Submitted to: Crop Science
Publication Type: Peer Reviewed Journal
Publication Acceptance Date: January 5, 1997
Publication Date: N/A
Interpretive Summary: The concentration of carbon dioxide (CO2) in the atmosphere is rising, which may affect future precipitation patterns and the water supply for the soil. Elevated CO2 has been known to increase the rate that plants use CO2 and to decrease the rate that they use water. A greater supply of the building blocks for growth will increase potential growth. Elevated CO2 increased the rate of elongation and widening of the shoots of spring whea grown in an open field under elevated CO2. Longer shoots did not have more spikes, but they did not have more sites where grain could grow.
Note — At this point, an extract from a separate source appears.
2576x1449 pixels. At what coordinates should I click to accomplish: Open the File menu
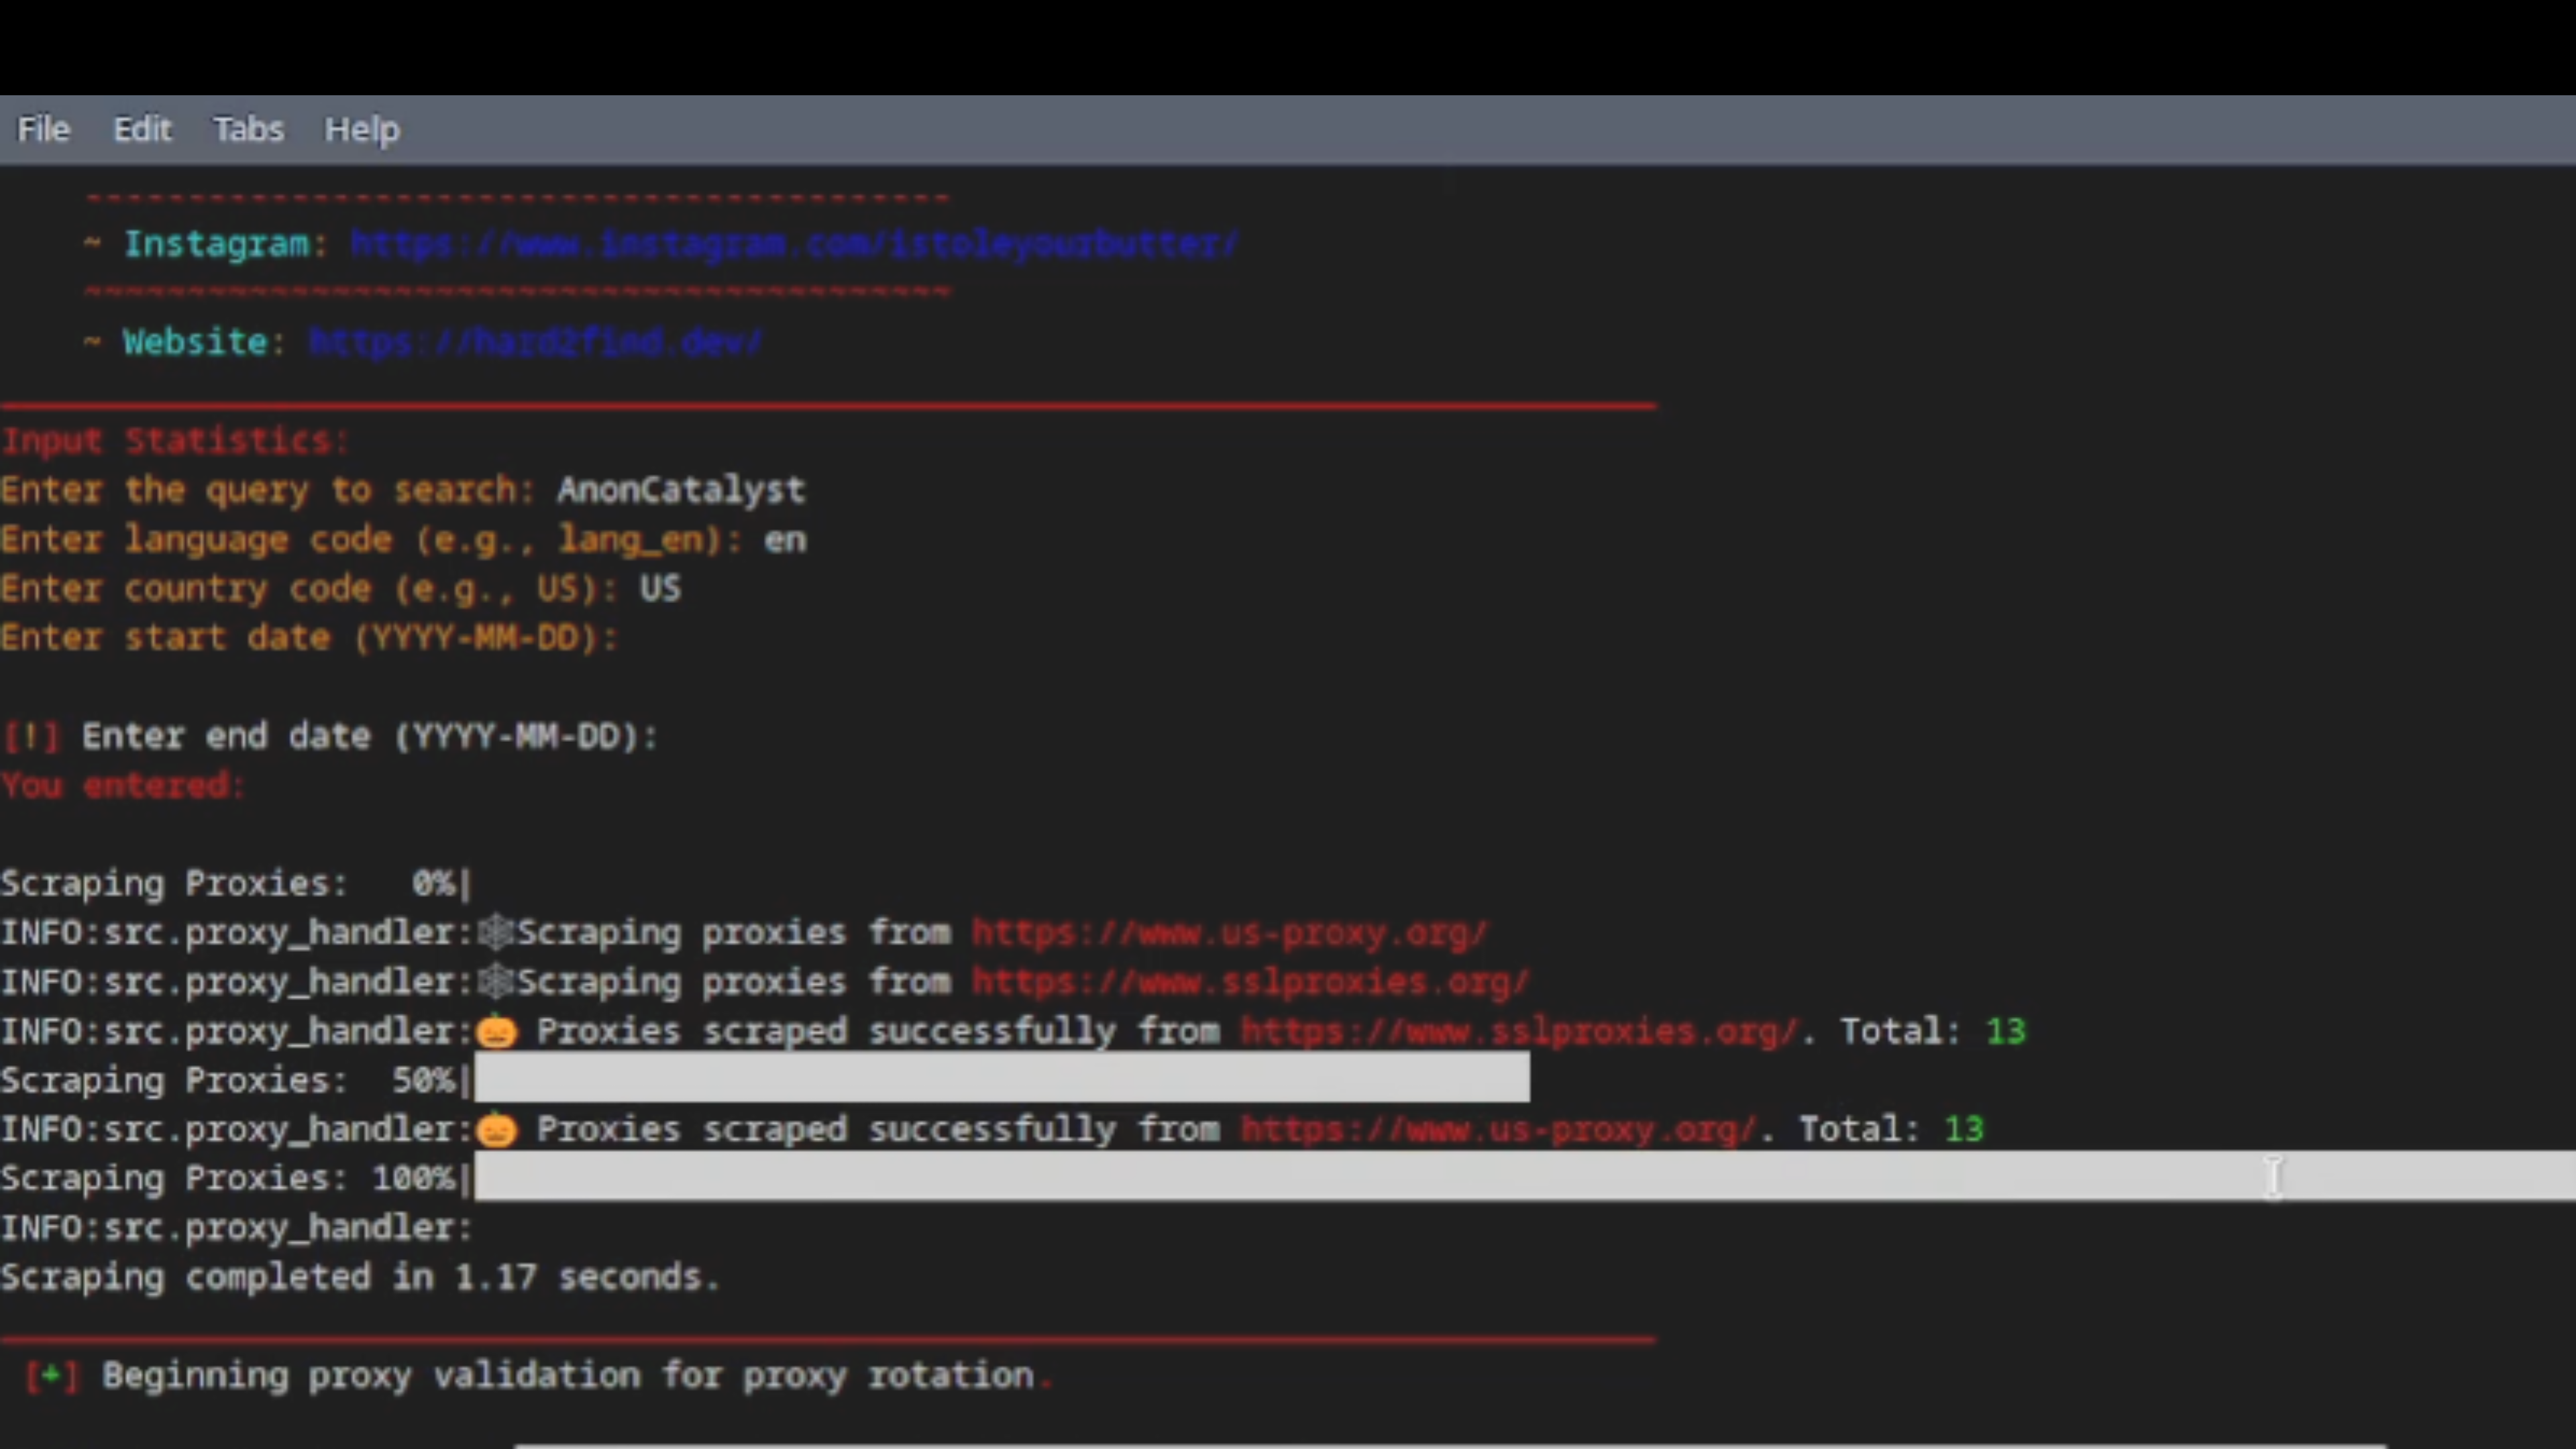(x=42, y=129)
Because more florets were produced because of elevated CO2, grain production per acre is anticipated to be greater in a future high CO2 world assuming that CO2 does not adversely affect climate. This increase in yield will benefit both producers and end-users.
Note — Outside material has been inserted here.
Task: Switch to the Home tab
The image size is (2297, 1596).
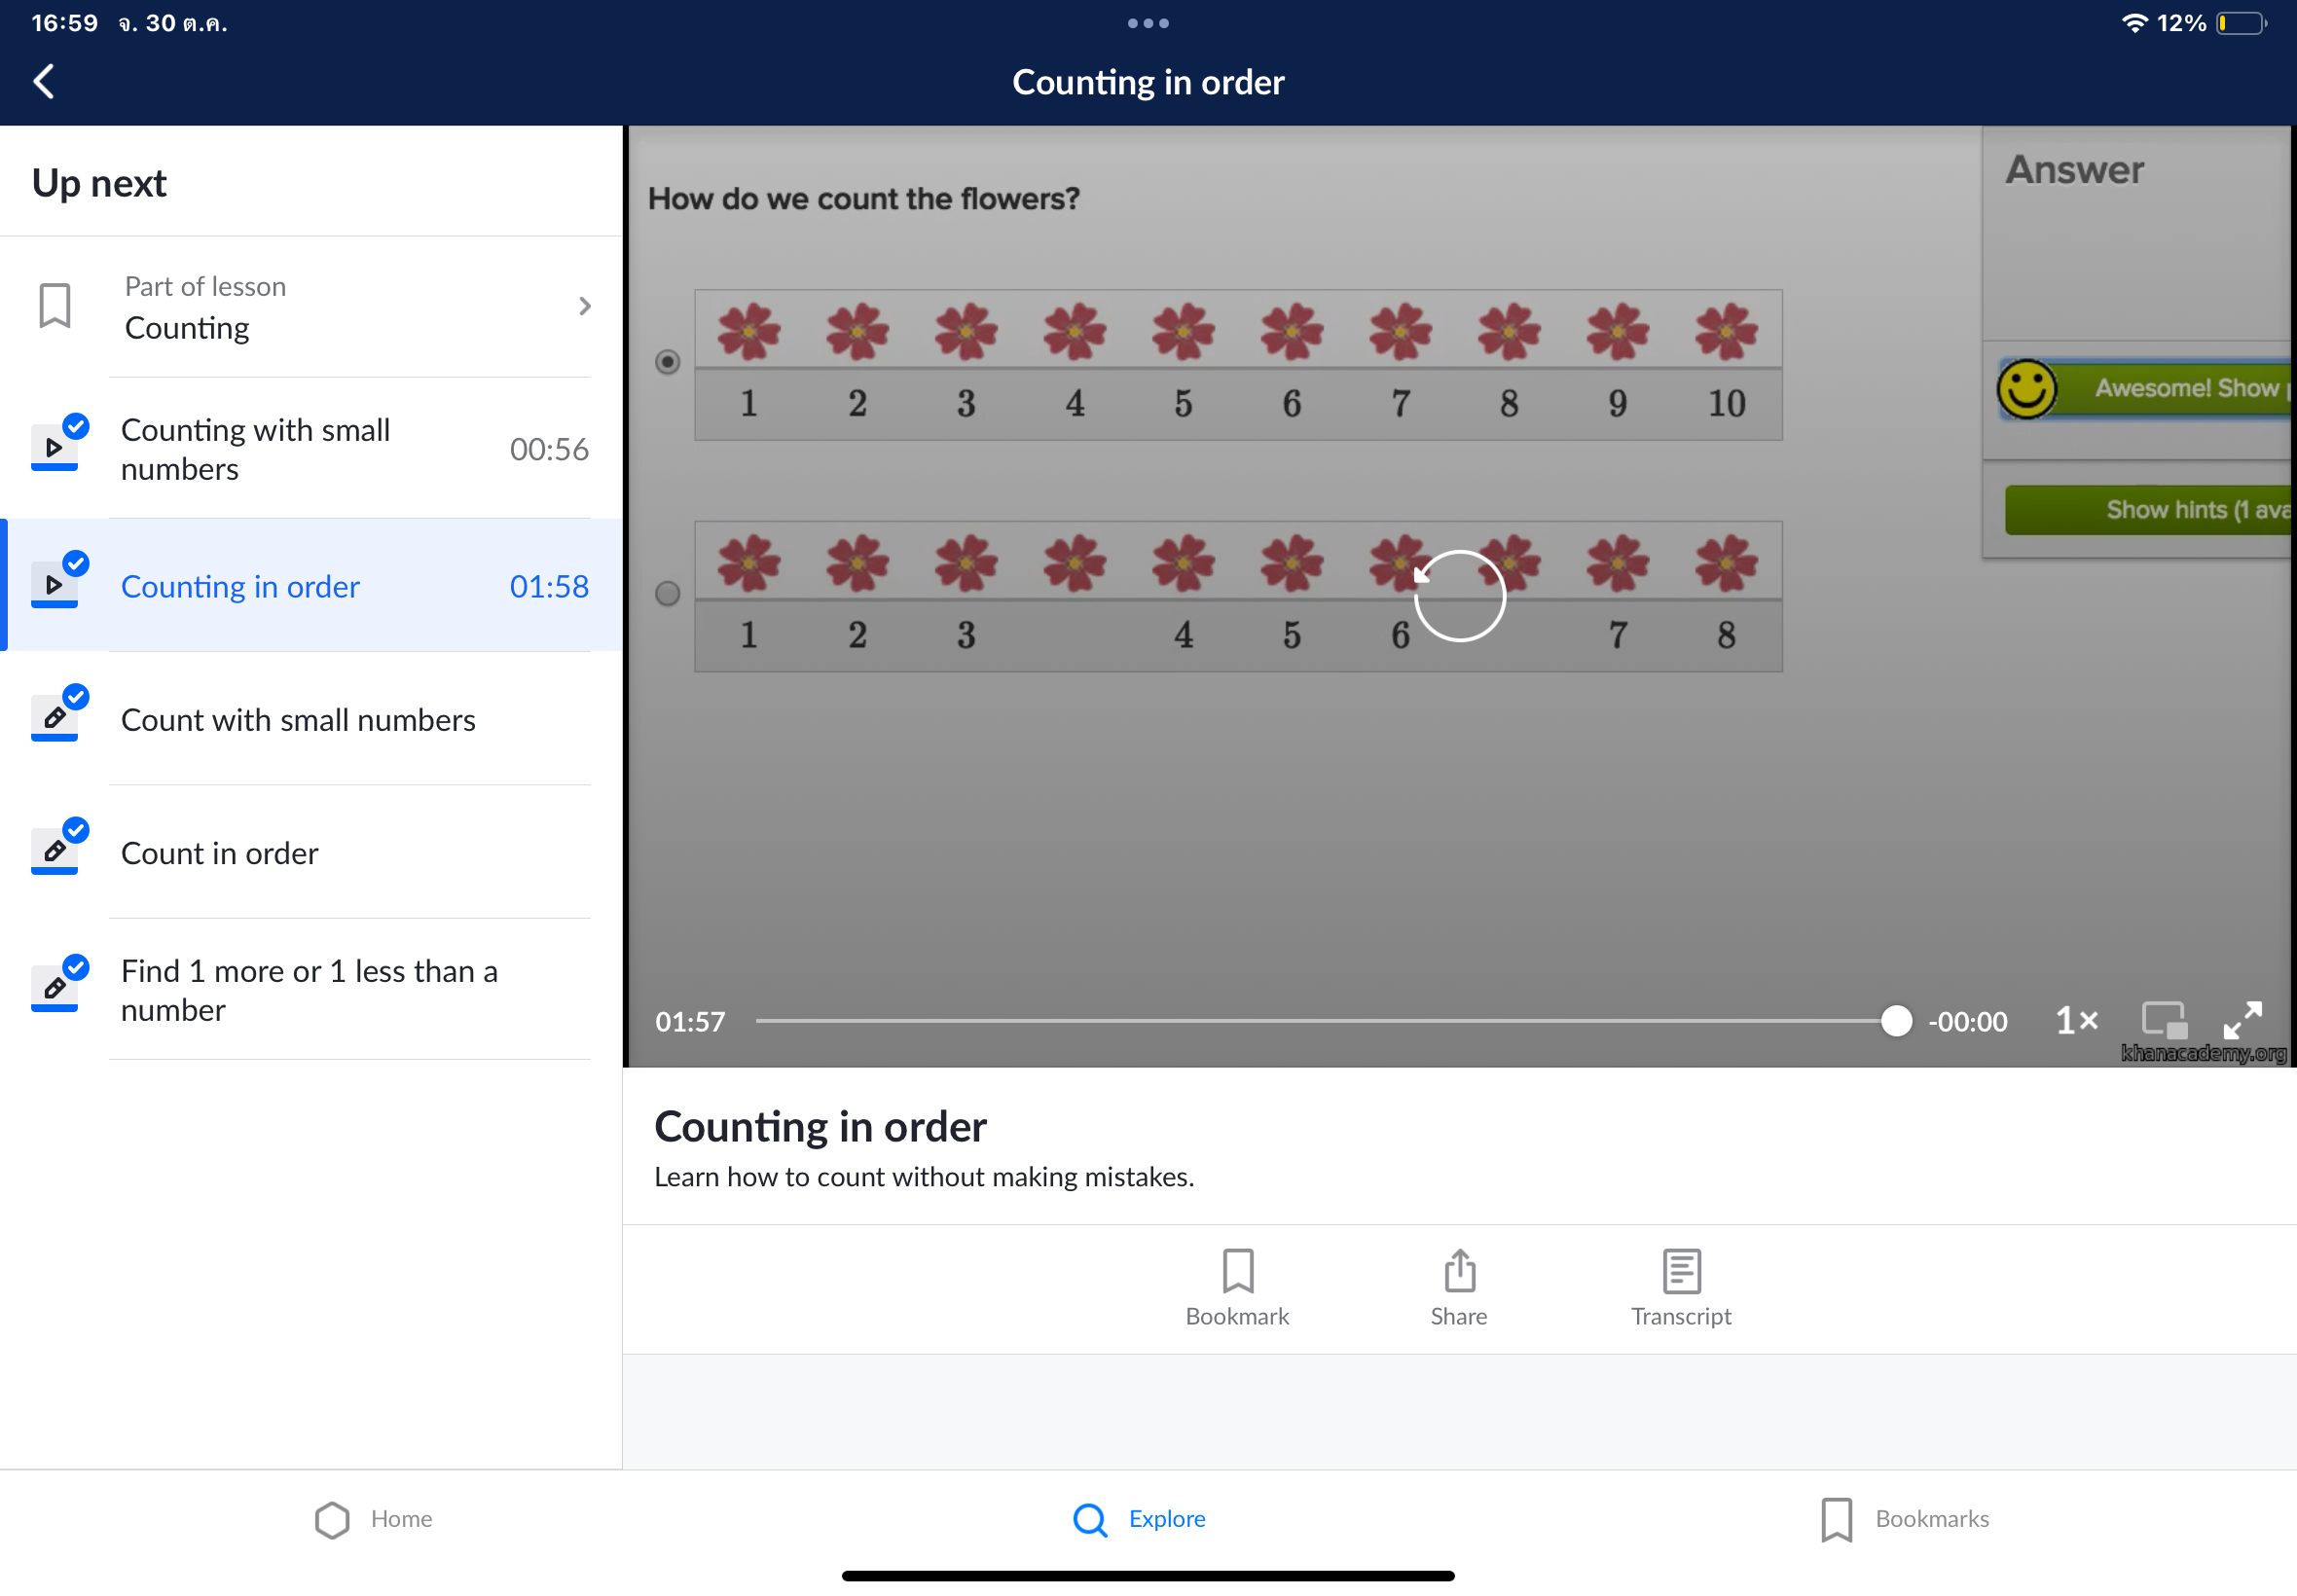Action: point(373,1518)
The CO2 concentration of the atmosphere is rising, which may affect potential growth of spring wheat (Triticum aestivum L). This study determined the rates of apical elongation and widening over the main stem and tillers in cv. Yecora Rojo grown under two levels of atmospheric CO2 concentration, 550 (elevated) or 370 (ambient) umol mol-1, in a free-air- CO2 enrichment (FACE) experiment conducted at the University of Arizona Maricopa Agricultural Research Center. Plants were sampled at different developmental stages and dissected to measure, with a stage micrometer, the length and widths of the apices of the main stem (MS), coleoptile (T0) and primary (T1,T2, and T3), and secondary tillers (T00, T01, T02, T10, T11, and T12). Elevated CO2 increased the apex lengths of T2 at the double ridge stage and of T3 and T10 at the double ridge and the terminal spikelet stages, and the apex widths of T2 at the double ridge stage and of T2, T3, T10, and T11 at the flag leaf appearance stage. Elevated CO2 changed apex elongation or widening within a plant by enhancing elongation or widening rates of the MS and later-formed tillers. Early-formed tillers were less responsive to elevated CO2 levels. These results have enabled us to better predict wheat apical development and grain production in the elevated CO2 environment of the future.